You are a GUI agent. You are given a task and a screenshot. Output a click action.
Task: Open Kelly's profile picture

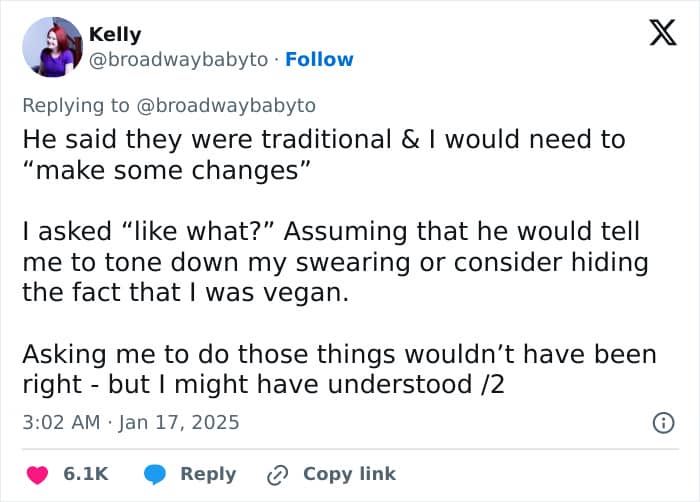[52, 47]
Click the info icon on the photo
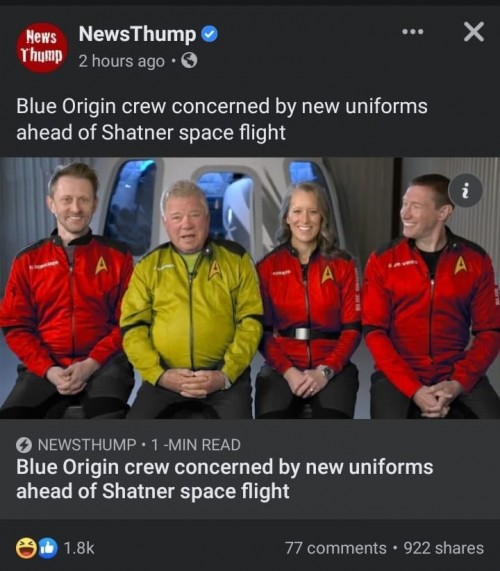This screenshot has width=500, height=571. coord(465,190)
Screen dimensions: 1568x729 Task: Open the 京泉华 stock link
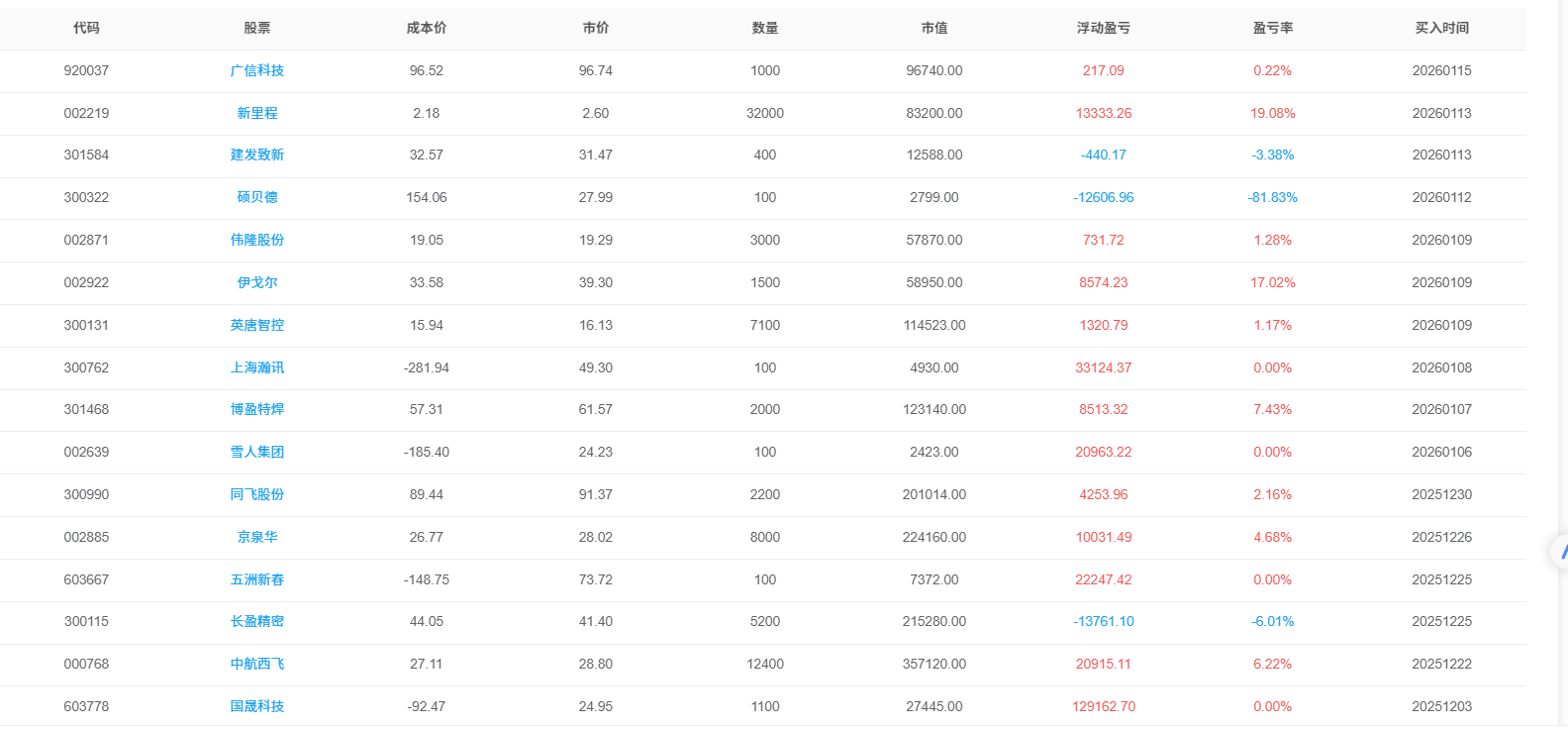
----------------------------------------
» **ЦЕЛЬ ЗАДАНИЯ**
Оформите строки всех пунктов выше как таблицу Markdown со столбцами «Номер» и «Текст», пропустив пустые строки. Изображения в ответ не включайте.

» **ИТОГОВЫЙ РЕЗУЛЬТАТ**
| Номер | Текст |
|---|---|
| 1 | You are a GUI agent. You are given a task and a screenshot. Output a click action. |
| 2 | Task: Open Kelly's profile picture |
| 3 | [52, 47] |
| 4 | Click the info icon on the photo |
| 5 | This screenshot has width=500, height=571. coord(465,190) |
| 6 | Screen dimensions: 1568x729 Task: Open the 京泉华 stock link |